Second-String Financial Plays Can Add a Kick to Your Income
We’re all familiar with the starting players in football -- Peyton Manning, Terrell Owens and Brett Favre, to name a few. The commentators discuss them at the introduction of the game. They’re the topic of conversation at the watercooler. On game day, first-string players get their names announced in the stadium and on television when they take to the field as thousands cheer.
What we don’t often hear about is how these players got there. Three-time Super Bowl champion Tom Brady started out as a fourth-string quarterback who finally got his opportunity when he was called upon to replace an injured Drew Bledsoe. Even NFL Hall of Fame legend Joe Montana didn’t start until the end of his second season. Not until he pulled off numerous fourth-quarter comebacks (31 in all) did Montana earn a name for himself.
The goal should be the same with your money: To develop small sources of income into big players. With these simple completions, you can soon be posting gains that can help take you down the field, closer to your financial goals. Let’s take a look at some plays.
First and 10: Earn Interest, Dividends and/or Capital Gains
Setting aside cash in a high interest-bearing money market or checking account will give you a frequent boost. Internet banks, such as EverBank and ING Direct, pay out higher interest on average than local banks. These accounts credit the interest monthly. An investment in a growth and income or balanced fund with a large mutual fund company will earn a payable credit generally every quarter. You can usually choose to reinvest this payment or pay it out to yourself.
Second and 8: Get Cash Back on Credit Card Purchases
Most credit card issuers like to pay out points that you can redeem for merchandise at a rate of about 1 percent of the total you spend. Instead, look for cards that pay cash and at a higher rate. Some cards tout 5 percent cash back on certain purchases and 1 percent on all other purchases, for example. However, remember to charge only what you can afford to pay off in full each month.

_SOURCE DATA:_
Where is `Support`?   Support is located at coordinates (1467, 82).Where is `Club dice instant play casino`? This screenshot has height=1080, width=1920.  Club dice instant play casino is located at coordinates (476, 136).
==
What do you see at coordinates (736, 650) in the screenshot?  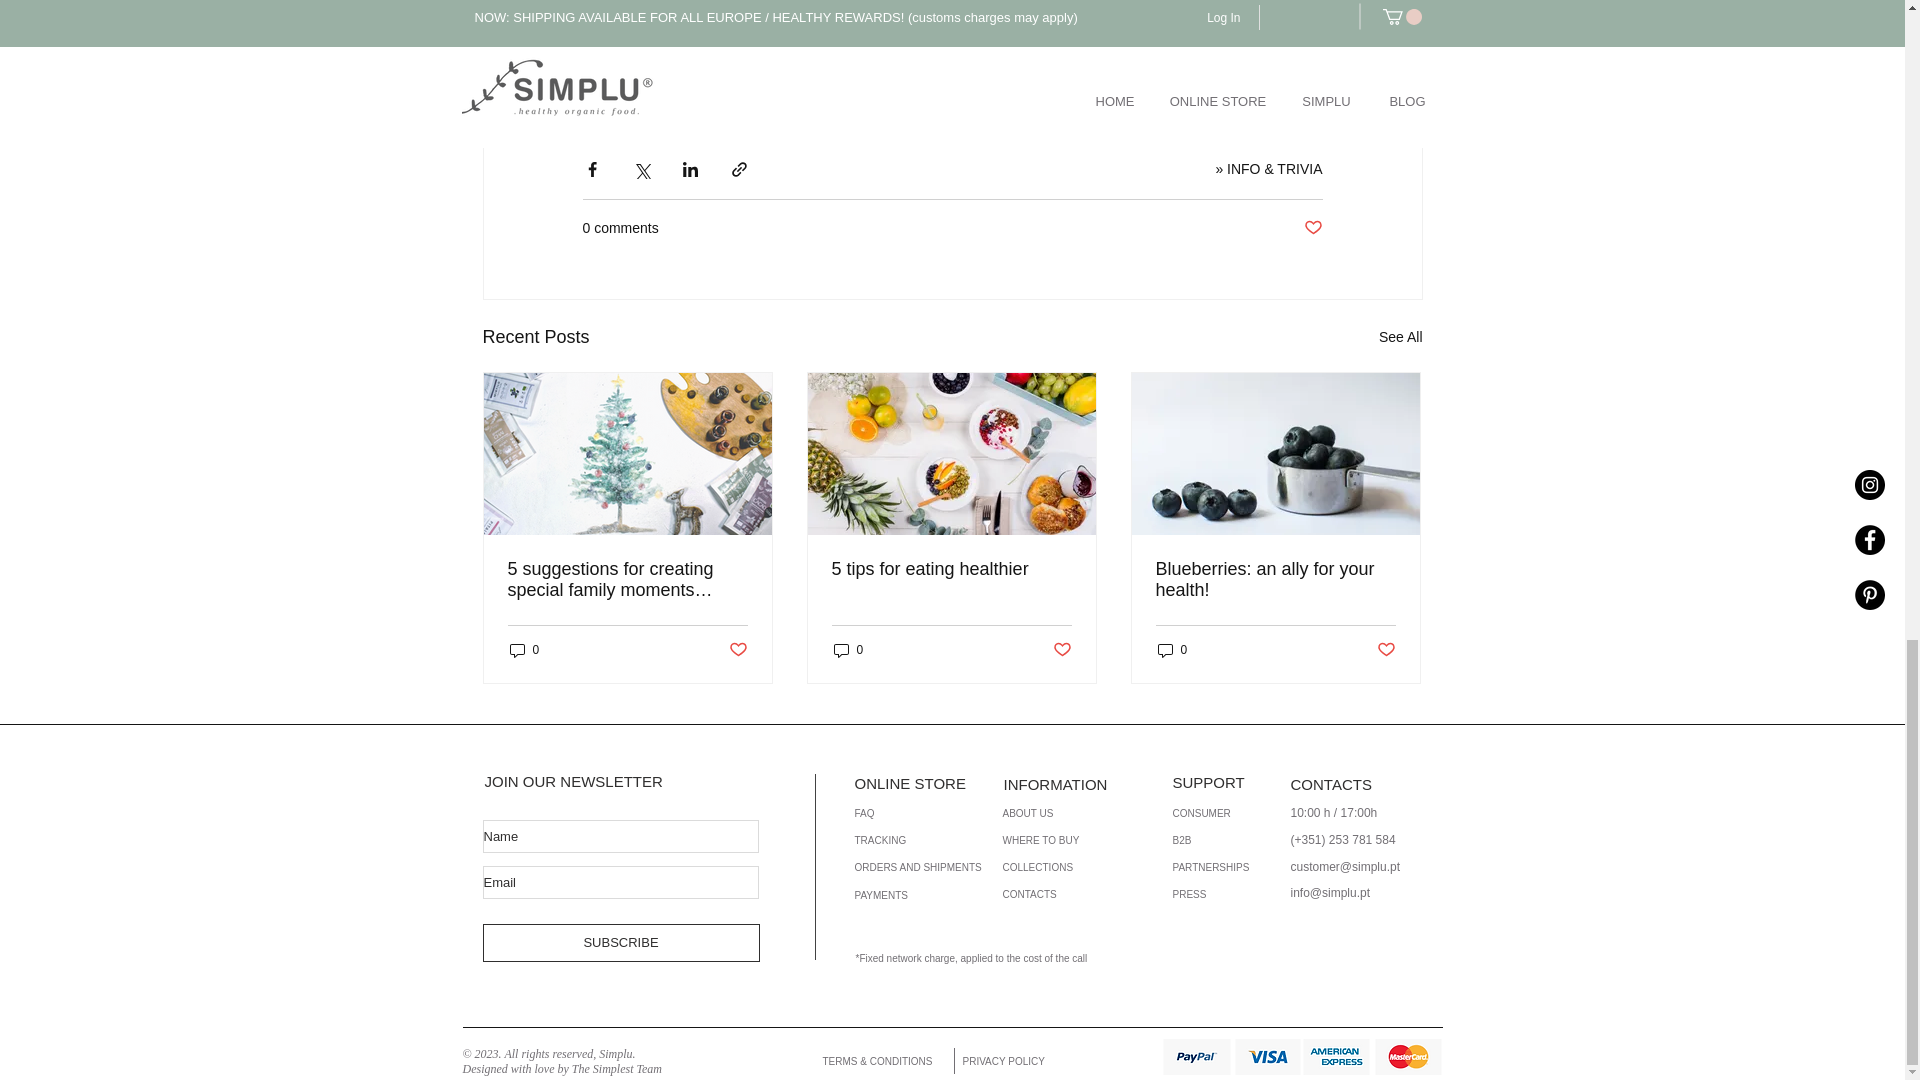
...
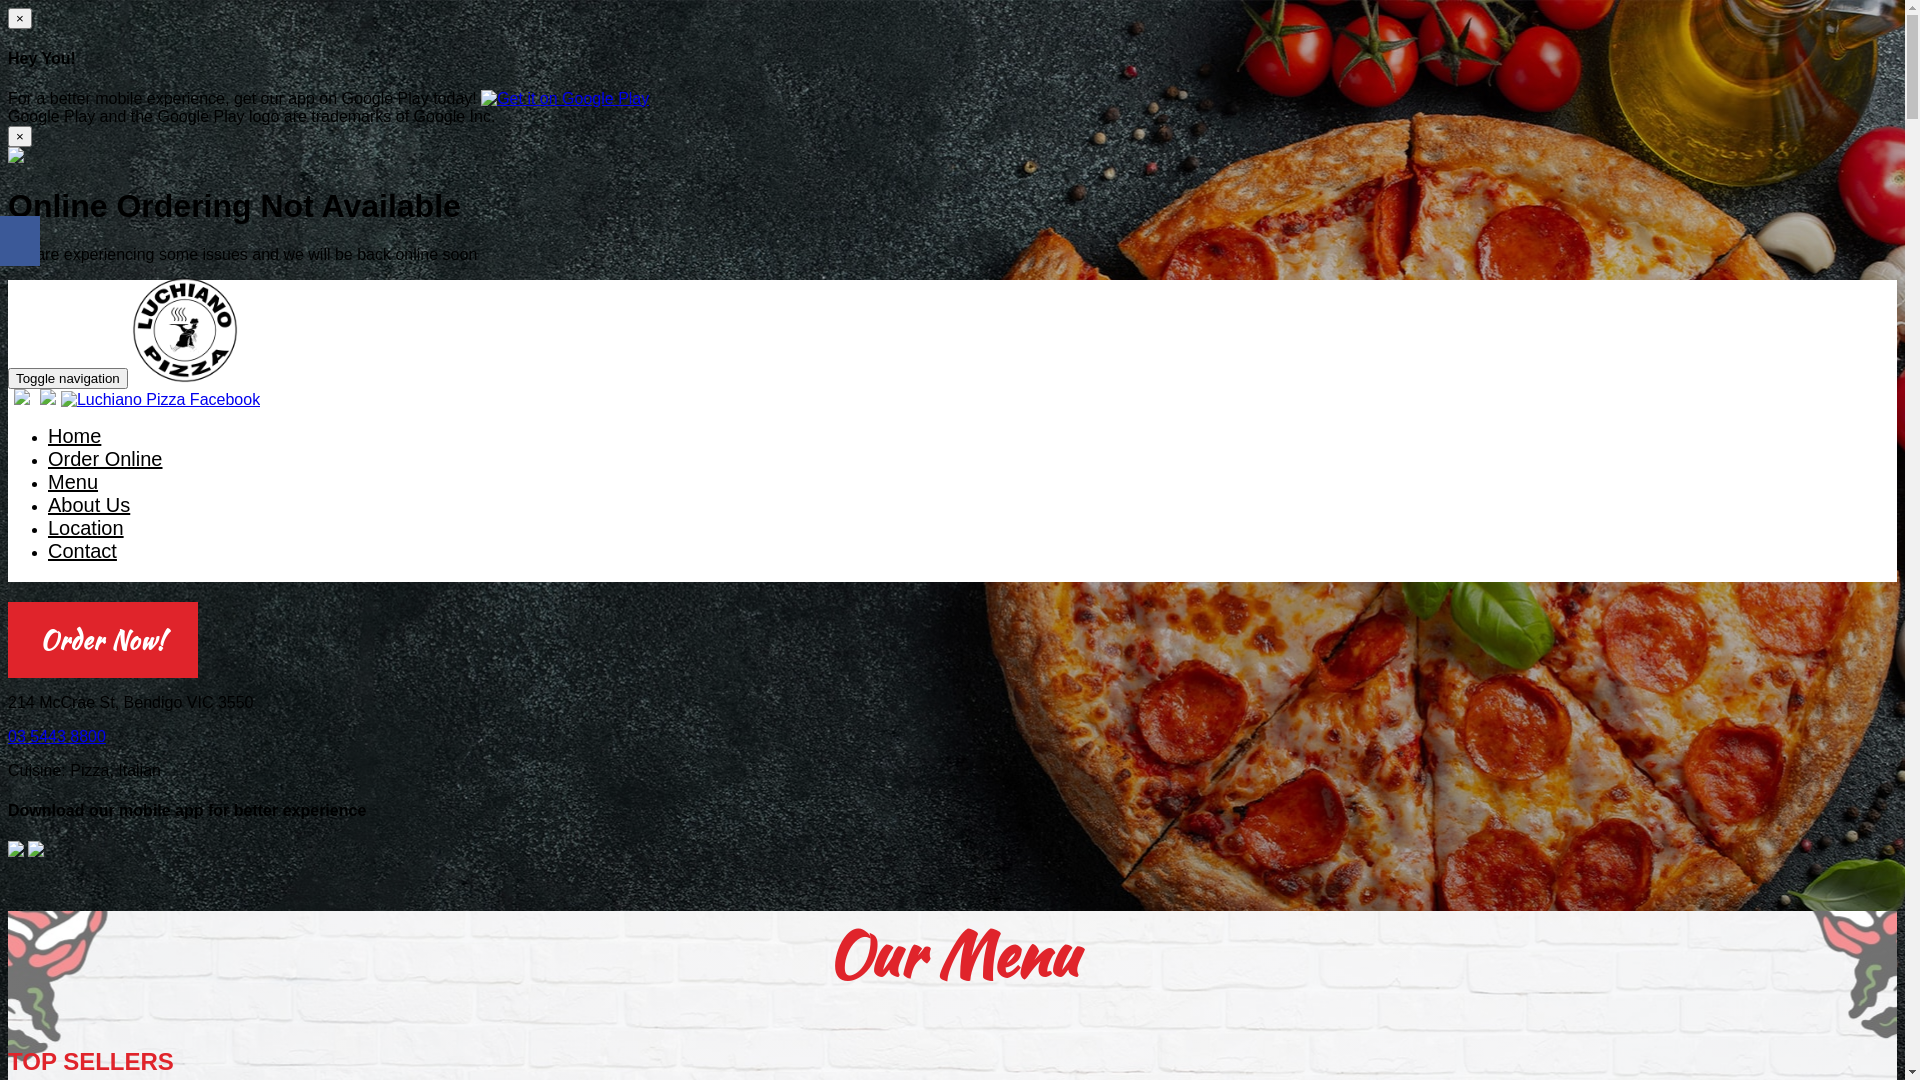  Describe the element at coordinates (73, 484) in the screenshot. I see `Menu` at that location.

_WORK INSTRUCTION 1:_ Retype the stretch of the article about second-string financial plays from "Second and 8: Get" through "full each month.".
_WORK INSTRUCTION 2:_ According to the article about second-string financial plays, how often do the accounts at Internet banks credit interest?
_WORK INSTRUCTION 3:_ Write what follows the final sentence of the article about second-string financial plays, continuing from where it stops.

_ANSWER 1:_
Second and 8: Get Cash Back on Credit Card Purchases
Most credit card issuers like to pay out points that you can redeem for merchandise at a rate of about 1 percent of the total you spend. Instead, look for cards that pay cash and at a higher rate. Some cards tout 5 percent cash back on certain purchases and 1 percent on all other purchases, for example. However, remember to charge only what you can afford to pay off in full each month.

_ANSWER 2:_ Monthly.

_ANSWER 3:_
Third and Long: Turn Your Interest or Hobby into Cash
This may seem like a long ball, but if you love something anyway, why not invest the effort and make some money at the same time? If you like to write, think up a book or article idea and pitch it to an agent or publishing house. If you sing, record a song and upload it through a digital distributor such as TuneCore to iTunes. No time? Look for pockets of downtime -– such as your commute on the train or the time you spend watching TV -- that you could use for some creative exploration. Alternately, if you have dropped a favorite hobby, maybe it’s time to turn that old sports equipment into cash by selling it on eBay or at a garage sale.
Fourth and 1: Get a Check from a Rental Property
If you’re looking for something to push you over the top, real estate is worth exploring. With declining home prices, you may be able to leverage a 20 percent down payment into a sizable return on investment. But do the numbers first. Make sure the likely income from a tenant will exceed your monthly costs before you do the deal. Keep the cash flow positive. Appreciation over time on a property is a bonus, but don’t base your investment on it.
Once you begin to develop these small pockets of income, you’ll be surprised at how quickly they start to become real contributors to your family’s financial success.